*** Opening of DATASET EXTRACT ***

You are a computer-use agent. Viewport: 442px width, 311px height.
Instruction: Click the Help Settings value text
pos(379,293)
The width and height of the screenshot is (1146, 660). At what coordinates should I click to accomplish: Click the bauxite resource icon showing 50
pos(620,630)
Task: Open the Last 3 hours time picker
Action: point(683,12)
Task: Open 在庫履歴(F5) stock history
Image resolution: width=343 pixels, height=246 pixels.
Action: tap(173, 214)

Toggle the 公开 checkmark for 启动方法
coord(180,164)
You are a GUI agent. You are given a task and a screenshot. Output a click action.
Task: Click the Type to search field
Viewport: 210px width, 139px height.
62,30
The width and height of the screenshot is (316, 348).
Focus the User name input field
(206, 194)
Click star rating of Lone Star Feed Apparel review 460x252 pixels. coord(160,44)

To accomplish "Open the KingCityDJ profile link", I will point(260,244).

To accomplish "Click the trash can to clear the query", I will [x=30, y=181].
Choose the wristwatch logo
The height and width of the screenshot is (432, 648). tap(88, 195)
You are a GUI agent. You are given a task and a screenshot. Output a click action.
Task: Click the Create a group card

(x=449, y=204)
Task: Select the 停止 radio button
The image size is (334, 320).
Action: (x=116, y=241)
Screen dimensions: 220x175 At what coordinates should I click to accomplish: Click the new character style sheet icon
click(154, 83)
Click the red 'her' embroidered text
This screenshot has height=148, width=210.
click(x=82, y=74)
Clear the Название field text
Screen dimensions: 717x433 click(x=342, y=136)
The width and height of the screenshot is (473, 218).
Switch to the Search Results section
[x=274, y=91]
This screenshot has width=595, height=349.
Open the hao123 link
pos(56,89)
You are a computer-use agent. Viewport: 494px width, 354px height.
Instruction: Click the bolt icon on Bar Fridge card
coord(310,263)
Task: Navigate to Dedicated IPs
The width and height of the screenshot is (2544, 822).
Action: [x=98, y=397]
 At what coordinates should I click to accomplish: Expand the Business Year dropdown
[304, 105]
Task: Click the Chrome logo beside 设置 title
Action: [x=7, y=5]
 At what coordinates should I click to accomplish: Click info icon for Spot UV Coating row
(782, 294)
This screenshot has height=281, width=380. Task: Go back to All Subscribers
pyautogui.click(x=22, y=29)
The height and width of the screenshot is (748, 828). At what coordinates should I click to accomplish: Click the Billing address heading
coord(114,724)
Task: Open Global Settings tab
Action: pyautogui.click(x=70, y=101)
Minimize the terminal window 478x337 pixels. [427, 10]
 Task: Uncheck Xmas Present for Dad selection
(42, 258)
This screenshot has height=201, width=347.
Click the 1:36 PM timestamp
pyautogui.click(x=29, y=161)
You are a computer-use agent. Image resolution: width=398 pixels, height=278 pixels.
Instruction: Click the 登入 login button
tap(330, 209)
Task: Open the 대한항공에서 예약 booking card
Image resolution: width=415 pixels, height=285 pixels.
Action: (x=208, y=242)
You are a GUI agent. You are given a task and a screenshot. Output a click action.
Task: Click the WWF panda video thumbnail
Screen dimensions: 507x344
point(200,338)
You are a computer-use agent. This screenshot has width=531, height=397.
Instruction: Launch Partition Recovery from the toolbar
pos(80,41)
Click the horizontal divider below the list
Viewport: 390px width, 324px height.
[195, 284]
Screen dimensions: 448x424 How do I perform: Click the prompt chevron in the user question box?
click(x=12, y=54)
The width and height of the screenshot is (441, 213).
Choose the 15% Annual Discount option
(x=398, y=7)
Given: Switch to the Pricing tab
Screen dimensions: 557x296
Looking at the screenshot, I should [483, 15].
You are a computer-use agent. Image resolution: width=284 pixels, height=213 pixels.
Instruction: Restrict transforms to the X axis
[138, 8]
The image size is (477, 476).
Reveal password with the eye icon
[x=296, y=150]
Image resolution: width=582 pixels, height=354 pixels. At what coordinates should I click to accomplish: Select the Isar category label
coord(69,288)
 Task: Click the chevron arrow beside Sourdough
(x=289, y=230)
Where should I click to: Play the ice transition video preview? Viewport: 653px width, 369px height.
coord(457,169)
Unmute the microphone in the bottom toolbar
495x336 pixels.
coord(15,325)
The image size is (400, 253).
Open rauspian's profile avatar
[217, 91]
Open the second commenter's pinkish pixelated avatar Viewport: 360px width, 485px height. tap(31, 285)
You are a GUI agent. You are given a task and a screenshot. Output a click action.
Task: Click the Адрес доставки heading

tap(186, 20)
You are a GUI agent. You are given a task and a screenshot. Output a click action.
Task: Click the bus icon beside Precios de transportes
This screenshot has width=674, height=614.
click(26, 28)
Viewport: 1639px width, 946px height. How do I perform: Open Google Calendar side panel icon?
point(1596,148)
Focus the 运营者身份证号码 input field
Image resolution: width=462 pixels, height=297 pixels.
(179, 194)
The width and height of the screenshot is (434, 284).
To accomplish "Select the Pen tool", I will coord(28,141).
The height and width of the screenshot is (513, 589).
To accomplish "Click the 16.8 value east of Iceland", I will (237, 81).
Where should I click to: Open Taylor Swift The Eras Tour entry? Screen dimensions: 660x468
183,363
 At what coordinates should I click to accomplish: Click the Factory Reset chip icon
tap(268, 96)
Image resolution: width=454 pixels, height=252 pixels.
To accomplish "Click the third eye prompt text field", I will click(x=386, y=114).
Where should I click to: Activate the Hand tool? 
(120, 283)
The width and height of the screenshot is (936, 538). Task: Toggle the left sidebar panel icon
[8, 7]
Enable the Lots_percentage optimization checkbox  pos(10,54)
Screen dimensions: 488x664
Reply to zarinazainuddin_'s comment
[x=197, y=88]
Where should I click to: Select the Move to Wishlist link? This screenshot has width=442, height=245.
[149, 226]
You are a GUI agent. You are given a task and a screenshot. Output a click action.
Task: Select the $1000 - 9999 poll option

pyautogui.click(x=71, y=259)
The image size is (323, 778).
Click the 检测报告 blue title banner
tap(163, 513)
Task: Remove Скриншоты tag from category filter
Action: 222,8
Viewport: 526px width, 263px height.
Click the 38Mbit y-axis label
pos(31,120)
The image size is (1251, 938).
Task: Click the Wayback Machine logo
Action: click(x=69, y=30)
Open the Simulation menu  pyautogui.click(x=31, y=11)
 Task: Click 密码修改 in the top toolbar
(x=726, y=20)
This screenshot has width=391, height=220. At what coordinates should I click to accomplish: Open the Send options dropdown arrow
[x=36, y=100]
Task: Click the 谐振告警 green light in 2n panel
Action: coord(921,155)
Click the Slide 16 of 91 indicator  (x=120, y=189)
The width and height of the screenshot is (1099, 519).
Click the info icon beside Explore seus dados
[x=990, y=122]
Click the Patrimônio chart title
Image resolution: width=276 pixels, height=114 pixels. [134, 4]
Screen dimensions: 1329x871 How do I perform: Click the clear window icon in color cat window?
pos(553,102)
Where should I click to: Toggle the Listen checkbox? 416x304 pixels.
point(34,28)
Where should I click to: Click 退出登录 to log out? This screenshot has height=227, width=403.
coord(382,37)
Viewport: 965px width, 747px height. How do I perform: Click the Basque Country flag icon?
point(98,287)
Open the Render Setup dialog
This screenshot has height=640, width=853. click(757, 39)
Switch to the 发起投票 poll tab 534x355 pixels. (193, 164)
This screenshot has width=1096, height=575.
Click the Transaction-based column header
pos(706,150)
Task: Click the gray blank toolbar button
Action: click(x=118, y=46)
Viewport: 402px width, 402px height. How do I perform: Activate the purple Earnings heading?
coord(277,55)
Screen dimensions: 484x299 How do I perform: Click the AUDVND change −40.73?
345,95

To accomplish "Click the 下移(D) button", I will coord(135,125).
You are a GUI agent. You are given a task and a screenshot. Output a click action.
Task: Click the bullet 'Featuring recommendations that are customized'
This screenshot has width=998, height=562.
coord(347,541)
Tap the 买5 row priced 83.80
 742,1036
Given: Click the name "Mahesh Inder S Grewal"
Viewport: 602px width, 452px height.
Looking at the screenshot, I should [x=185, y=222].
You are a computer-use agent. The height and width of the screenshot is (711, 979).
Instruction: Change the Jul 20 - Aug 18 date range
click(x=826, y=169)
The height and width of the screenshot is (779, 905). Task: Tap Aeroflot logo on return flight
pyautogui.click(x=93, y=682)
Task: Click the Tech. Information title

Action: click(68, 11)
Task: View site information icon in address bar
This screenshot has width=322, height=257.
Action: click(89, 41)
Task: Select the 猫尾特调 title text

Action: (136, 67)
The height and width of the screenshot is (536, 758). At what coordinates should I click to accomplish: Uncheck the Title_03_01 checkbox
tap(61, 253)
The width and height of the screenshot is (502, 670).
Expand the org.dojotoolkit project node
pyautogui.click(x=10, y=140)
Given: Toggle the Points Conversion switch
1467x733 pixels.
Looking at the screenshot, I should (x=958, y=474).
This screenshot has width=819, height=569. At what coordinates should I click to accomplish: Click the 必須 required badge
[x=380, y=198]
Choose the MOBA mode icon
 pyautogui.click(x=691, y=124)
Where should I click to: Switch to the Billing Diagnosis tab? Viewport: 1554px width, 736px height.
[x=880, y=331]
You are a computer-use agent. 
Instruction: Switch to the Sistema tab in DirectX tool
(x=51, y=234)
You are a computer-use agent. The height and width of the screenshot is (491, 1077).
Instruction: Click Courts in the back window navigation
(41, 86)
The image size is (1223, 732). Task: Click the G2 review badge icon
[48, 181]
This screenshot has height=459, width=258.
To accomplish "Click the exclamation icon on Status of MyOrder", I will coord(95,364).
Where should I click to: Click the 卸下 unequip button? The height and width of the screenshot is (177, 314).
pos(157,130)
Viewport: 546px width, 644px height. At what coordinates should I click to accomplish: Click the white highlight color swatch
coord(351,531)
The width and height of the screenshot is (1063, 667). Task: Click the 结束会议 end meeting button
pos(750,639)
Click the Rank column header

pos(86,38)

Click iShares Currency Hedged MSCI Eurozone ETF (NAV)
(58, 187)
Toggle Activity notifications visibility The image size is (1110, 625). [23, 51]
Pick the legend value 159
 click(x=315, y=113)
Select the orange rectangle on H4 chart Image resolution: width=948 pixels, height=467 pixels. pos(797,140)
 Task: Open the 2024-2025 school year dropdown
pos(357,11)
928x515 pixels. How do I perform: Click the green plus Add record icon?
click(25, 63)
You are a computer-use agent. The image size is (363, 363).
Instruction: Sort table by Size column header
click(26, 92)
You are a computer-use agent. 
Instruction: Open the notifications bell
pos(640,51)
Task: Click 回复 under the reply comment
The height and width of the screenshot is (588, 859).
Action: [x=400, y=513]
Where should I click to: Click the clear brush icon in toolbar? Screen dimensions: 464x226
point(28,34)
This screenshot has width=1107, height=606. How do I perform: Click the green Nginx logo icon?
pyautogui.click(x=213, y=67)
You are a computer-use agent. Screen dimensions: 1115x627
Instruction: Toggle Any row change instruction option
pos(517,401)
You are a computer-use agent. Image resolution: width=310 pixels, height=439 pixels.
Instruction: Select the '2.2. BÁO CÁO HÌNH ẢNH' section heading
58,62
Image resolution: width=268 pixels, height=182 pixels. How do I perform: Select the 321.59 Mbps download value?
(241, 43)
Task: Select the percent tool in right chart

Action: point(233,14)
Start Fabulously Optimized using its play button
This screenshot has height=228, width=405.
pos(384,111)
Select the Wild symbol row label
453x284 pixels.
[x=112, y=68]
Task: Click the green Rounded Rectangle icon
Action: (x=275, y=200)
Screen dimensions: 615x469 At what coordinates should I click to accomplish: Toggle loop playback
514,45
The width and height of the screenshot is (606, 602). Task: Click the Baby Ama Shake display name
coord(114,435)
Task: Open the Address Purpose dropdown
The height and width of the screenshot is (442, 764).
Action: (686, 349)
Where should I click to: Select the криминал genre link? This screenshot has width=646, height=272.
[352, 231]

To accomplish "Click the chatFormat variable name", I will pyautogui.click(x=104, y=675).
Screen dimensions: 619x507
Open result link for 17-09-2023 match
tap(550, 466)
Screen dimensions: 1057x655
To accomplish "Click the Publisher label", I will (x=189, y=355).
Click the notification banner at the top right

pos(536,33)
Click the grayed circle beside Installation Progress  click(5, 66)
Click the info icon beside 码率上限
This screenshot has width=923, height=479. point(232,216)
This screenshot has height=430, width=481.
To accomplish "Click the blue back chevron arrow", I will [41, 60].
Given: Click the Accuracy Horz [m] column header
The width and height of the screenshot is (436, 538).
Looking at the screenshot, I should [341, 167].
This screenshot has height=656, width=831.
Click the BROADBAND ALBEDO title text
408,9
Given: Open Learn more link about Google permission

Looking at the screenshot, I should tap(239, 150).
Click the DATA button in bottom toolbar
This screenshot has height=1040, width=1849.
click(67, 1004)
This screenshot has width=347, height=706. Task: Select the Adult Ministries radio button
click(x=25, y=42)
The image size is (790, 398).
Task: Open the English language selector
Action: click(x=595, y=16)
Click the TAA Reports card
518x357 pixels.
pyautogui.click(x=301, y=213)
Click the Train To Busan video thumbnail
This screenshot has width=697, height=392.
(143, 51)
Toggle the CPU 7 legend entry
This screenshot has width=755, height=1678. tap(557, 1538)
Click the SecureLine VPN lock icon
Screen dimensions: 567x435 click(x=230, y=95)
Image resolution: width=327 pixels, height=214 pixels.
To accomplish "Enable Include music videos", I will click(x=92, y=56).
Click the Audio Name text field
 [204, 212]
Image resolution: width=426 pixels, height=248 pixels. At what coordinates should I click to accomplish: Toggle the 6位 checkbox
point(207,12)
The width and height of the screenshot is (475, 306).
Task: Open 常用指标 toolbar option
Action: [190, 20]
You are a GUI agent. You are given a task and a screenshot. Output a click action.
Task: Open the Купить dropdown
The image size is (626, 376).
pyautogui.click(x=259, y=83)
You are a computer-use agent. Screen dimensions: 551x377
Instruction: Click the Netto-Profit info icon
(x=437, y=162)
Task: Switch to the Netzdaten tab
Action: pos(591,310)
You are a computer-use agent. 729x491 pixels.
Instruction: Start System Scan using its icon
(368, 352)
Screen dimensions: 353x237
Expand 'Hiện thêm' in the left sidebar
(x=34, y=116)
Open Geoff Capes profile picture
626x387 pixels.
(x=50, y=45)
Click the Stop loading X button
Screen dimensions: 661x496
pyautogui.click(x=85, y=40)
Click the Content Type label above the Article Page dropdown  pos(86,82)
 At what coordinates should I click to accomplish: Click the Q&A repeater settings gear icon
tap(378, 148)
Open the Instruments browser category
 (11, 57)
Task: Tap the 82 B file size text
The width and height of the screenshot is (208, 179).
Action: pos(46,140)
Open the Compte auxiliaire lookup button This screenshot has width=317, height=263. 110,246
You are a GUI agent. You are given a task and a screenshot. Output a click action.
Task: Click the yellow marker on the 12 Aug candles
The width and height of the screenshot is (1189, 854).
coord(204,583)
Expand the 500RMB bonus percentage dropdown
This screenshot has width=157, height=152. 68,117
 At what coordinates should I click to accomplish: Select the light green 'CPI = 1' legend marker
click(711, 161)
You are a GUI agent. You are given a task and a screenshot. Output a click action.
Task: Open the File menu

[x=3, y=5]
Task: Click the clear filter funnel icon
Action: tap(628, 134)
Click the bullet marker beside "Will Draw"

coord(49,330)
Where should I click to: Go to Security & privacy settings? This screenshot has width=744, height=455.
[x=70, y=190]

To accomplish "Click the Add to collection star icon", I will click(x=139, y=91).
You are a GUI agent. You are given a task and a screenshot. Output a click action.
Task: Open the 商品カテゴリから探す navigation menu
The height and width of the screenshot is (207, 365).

*** Close of DATASET EXTRACT ***

• ASSIGNMENT: Your task is to transcribe, with no changes, only the lines of the listing above that lie between the line holding "Open the Compte" and the line holding "Task: Click the yellow", inclusive.

• OUTPUT BELOW:
Open the Compte auxiliaire lookup button This screenshot has width=317, height=263. 110,246
You are a GUI agent. You are given a task and a screenshot. Output a click action.
Task: Click the yellow marker on the 12 Aug candles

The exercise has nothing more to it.